Items from a dataset:
***

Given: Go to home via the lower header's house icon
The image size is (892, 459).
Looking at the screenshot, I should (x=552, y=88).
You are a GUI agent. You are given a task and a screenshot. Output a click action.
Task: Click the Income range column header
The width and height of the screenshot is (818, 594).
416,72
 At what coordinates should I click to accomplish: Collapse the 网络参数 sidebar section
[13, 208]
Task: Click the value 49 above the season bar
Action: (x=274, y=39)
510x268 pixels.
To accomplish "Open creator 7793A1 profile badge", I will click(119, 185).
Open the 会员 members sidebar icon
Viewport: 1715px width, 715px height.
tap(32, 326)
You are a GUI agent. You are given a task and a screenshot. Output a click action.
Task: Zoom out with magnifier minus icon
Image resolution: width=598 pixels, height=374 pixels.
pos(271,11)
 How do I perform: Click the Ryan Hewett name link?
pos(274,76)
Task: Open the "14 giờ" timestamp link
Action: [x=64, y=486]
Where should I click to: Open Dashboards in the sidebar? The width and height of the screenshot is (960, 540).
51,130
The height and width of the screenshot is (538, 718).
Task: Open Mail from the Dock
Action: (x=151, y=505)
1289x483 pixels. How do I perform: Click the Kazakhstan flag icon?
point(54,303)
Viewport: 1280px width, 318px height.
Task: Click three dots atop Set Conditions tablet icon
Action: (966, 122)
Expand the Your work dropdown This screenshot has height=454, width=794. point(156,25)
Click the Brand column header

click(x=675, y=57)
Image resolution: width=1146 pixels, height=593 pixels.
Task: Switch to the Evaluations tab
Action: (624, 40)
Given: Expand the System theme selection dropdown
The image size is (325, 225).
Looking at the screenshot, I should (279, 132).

***

*Task requirements*
Turn every line of the material above into a JSON list of strings, one string per line, leaving out blank lines.

*Written reply*
[
  "Given: Go to home via the lower header's house icon",
  "The image size is (892, 459).",
  "Looking at the screenshot, I should (x=552, y=88).",
  "You are a GUI agent. You are given a task and a screenshot. Output a click action.",
  "Task: Click the Income range column header",
  "The width and height of the screenshot is (818, 594).",
  "416,72",
  " At what coordinates should I click to accomplish: Collapse the 网络参数 sidebar section",
  "[13, 208]",
  "Task: Click the value 49 above the season bar",
  "Action: (x=274, y=39)",
  "510x268 pixels.",
  "To accomplish \"Open creator 7793A1 profile badge\", I will click(119, 185).",
  "Open the 会员 members sidebar icon",
  "Viewport: 1715px width, 715px height.",
  "tap(32, 326)",
  "You are a GUI agent. You are given a task and a screenshot. Output a click action.",
  "Task: Zoom out with magnifier minus icon",
  "Image resolution: width=598 pixels, height=374 pixels.",
  "pos(271,11)",
  " How do I perform: Click the Ryan Hewett name link?",
  "pos(274,76)",
  "Task: Open the \"14 giờ\" timestamp link",
  "Action: [x=64, y=486]",
  "Where should I click to: Open Dashboards in the sidebar? The width and height of the screenshot is (960, 540).",
  "51,130",
  "The height and width of the screenshot is (538, 718).",
  "Task: Open Mail from the Dock",
  "Action: (x=151, y=505)",
  "1289x483 pixels. How do I perform: Click the Kazakhstan flag icon?",
  "point(54,303)",
  "Viewport: 1280px width, 318px height.",
  "Task: Click three dots atop Set Conditions tablet icon",
  "Action: (966, 122)",
  "Expand the Your work dropdown This screenshot has height=454, width=794. point(156,25)",
  "Click the Brand column header",
  "click(x=675, y=57)",
  "Image resolution: width=1146 pixels, height=593 pixels.",
  "Task: Switch to the Evaluations tab",
  "Action: (624, 40)",
  "Given: Expand the System theme selection dropdown",
  "The image size is (325, 225).",
  "Looking at the screenshot, I should (279, 132)."
]